Down on the modern American farm, drones and sensors offer a glimpse into the industrial IoT’s applications in the field — literally.
Beyond the reaping and sowing, farming involves lots of checking. For farmers like Emily Buck, who runs 1,000 acres of corn and soybean crops and a flock of 50 ewes in central Ohio, that traditionally meant hours spent meandering through her farm to determine if her crops were malnourished, if they’d been flooded, and so on.
Problems can afflict crops in highly localized way — an infestation in one row may not occur across the entire farm, forcing Buck to travel across her property to take stock of the situation.
That changed this spring when Buck and the hands on her farm used their first drones.
“We had a lot of rain early on and, from the road, one of our fields looked as if it had been drowned and we would need to replant,” she says.
Instead of driving a vehicle out and risking a vehicle stuck in the mud, or trekking by foot, Buck checked the status of her crops aerially with a Phantom 4 Pro drone.
“The video we were able to watch from the drone showed us that the majority of the field had taken the flooding well, and there was no need to replant. A week later and the field had fully bounced back and looks great.”
The Modern Farming Toolkit
Buck is in league with a swell of farmers who are integrating suites of IoT-enabled devices and software to monitor their crops and livestock. Whether by aerial drones or sensors, farming has joined the ranks of industries that are putting the industrial IoT to work. By using technology to remotely monitor products (crops, in Buck’s case), farmers can slash the time spent inspecting their crops and livestock, and measure with near pinpoint accuracy the amount of pesticides and nutrients to apply in the field.
Some farmers use field-based sensors to measure what the human eye can’t see. The small, inexpensive sensors need just enough bandwidth to relay data via the cloud, which means they can be deployed at minimal cost to monitor, say, the nitrogen density of soil or the nutrient richness of a grape by placing sensors on the vine itself.

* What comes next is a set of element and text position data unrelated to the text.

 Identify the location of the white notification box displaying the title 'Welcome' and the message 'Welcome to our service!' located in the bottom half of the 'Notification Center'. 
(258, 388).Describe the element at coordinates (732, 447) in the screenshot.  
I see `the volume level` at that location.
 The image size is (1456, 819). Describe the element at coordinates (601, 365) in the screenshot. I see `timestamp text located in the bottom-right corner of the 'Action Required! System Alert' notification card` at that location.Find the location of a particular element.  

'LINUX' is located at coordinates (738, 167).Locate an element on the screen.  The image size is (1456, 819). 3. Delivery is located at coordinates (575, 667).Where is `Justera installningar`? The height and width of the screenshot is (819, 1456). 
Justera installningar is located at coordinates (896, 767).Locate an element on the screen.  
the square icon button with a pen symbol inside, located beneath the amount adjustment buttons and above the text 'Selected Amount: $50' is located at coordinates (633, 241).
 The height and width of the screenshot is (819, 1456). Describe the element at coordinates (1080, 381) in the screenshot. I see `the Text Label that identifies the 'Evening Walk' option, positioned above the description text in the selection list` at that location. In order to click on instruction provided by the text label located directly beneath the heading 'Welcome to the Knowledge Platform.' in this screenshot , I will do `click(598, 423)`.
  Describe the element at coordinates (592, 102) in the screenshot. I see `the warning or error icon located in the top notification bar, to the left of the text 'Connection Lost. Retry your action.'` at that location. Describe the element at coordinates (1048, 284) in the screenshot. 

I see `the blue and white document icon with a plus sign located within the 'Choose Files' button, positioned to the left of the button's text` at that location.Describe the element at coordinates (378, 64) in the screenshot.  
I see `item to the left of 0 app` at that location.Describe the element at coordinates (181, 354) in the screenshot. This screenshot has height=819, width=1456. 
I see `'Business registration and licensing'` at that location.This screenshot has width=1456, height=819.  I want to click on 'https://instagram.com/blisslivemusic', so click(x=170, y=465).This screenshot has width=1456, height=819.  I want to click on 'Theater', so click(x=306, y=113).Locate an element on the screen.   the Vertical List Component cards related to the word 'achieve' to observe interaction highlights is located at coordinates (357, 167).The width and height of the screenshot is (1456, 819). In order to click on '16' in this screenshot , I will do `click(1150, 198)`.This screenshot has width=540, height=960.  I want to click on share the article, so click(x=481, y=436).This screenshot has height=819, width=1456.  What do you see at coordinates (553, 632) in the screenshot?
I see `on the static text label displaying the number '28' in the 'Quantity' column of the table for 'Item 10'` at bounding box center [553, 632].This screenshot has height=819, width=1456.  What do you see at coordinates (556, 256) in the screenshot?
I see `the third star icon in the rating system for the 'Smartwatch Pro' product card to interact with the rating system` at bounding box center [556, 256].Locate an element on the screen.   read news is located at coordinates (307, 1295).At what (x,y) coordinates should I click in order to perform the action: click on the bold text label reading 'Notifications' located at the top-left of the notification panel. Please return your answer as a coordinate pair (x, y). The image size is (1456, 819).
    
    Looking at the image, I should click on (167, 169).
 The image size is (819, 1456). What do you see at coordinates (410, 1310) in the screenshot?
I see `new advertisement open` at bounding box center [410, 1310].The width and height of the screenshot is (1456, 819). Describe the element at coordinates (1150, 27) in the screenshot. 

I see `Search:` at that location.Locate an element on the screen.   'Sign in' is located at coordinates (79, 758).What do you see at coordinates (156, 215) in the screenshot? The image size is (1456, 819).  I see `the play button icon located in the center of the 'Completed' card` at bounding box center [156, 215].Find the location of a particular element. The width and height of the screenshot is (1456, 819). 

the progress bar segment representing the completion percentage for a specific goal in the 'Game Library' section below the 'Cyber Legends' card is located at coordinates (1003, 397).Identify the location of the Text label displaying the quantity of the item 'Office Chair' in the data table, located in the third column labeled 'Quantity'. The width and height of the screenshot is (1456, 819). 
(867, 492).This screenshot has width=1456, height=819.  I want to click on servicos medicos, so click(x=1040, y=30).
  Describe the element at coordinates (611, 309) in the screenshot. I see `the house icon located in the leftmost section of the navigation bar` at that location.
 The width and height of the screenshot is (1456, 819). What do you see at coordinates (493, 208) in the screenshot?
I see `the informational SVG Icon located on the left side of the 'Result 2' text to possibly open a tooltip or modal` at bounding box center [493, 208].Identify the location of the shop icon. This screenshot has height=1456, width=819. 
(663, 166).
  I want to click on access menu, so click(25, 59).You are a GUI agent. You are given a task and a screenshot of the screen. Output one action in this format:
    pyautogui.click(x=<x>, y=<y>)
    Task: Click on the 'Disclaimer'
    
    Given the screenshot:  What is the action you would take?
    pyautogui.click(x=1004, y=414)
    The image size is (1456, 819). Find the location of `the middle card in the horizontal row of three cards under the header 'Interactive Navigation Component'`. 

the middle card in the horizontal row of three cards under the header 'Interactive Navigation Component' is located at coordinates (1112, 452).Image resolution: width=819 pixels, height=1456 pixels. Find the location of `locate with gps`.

“There’s really no limit to capabilities of the sensors,” says Michael Orr, a vice president of sales for Sigfox, which creates and deploys low-power networks that connect IoT devices like sensors to each other and to analytics platforms.
But harvesting data is only the first step. Farmers need to understand that data for clues about how to improve their operation. Microsoft, for example, launched FarmBeats to facilitate the use of AI and IoT technology on farms. And Land O’ Lakes partnered with Google to create WinField Data Silo, a cloud storage service for farmers.
The harvest today is still the same as it was for Buck’s forbearers, but the process is anything but.
“Our daily practices have changed quite a bit from when our grandparents ran the farm,” Buck says.